Units, names, and channels may differ and are preserved per-element in the matrix’s MetaDataMatrix.
- Returns:
3D array of (N, Time, Freq) with per-element metadata.
- Return type:
SpectrogramMatrix
- Raises:
ValueError – If shape or axes differ after unit conversion.
- bootstrap(*args, **kwargs)[source]
Estimate robust ASD from each spectrogram in the dict (returns FrequencySeriesDict).
- class gwexpy.spectrogram.SpectrogramMatrix(data: ArrayLike | SpectrogramMatrix, times: IndexLike | None = None, frequencies: IndexLike | None = None, unit: UnitLike = None, name: str | None = None, rows: MetaDataCollectionType = None, cols: MetaDataCollectionType = None, meta: Any = None, **kwargs: Any)[source]
Bases:
PhaseMethodsMixin,SpectrogramMatrixCoreMixin,SpectrogramMatrixAnalysisMixin,SeriesMatrixEvaluation Matrix for Spectrograms (Time-Frequency maps).
SpectrogramMatrix represents a collection of Spectrograms, structured as a multivariate matrix with dimensions either:
3D:
(Batch, Time, Frequency)4D:
(Row, Col, Time, Frequency)
It extends the core ~gwexpy.types.seriesmatrix.SeriesMatrix with spectrogram-specific axes (times and frequencies) and analysis methods.
- Parameters:
data (array-like) – The data values for the matrix. Should be 3D or 4D.
times (array-like, optional) – The time values corresponding to each row.
frequencies (array-like, optional) – The frequency values corresponding to each column.
unit (str, ~astropy.units.Unit, optional) – Physical unit of the data.
**kwargs – Additional keyword arguments passed to the ~gwexpy.types.seriesmatrix.SeriesMatrix constructor.
Notes
Serialization is supported via HDF5 and Pickle. Metadata is preserved per-element in the meta attribute.
Key methods:
plot_summary(**kwargs)Plot the matrix as side-by-side spectrograms and percentile summaries.
to_dict()Convert to SpectrogramDict.
to_list()Convert to SpectrogramList.
radian([unwrap])Calculate the phase of the matrix in radians.
Examples
>>> from gwexpy.spectrogram import SpectrogramMatrix >>> import numpy as np >>> data = np.ones((1, 2, 2)) >>> sm = SpectrogramMatrix(data, times=[0, 1], frequencies=[10, 20]) >>> sm <SeriesMatrix shape=(1, 2, 2) rows=('batch0',) cols=('col0',)>
- series_class
alias of
Spectrogram
- dict_class
alias of
SpectrogramDict
- list_class
alias of
SpectrogramList
- row_keys()[source]
Return the row metadata keys.
- col_keys()[source]
Return the column metadata keys.
- is_compatible(other: Any) bool[source]
Check compatibility with another SpectrogramMatrix/object.

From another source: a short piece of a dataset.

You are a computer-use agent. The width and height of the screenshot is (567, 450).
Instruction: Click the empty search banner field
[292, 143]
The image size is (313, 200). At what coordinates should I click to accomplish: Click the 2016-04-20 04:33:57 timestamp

Overrides SeriesMatrix.is_compatible to avoid loop range issues due to mismatch between data shape (Time axis) and metadata shape (Batch/Col).
- row_index(key)[source]
Return the integer index for a row key.
- col_index(key)[source]
Return the integer index for a column key.
- to_series_2Dlist()[source]
Convert matrix to a 2D nested list of Spectrogram objects.
- to_series_1Dlist()[source]
Convert matrix to a flat 1D list of Spectrogram objects.
- to_list()[source]
Convert to SpectrogramList.
- to_dict()[source]
Convert to SpectrogramDict.
- property shape3D
Return the display-oriented 3D shape view.
- plot_summary(**kwargs)[source]
Plot the matrix as side-by-side spectrograms and percentile summaries.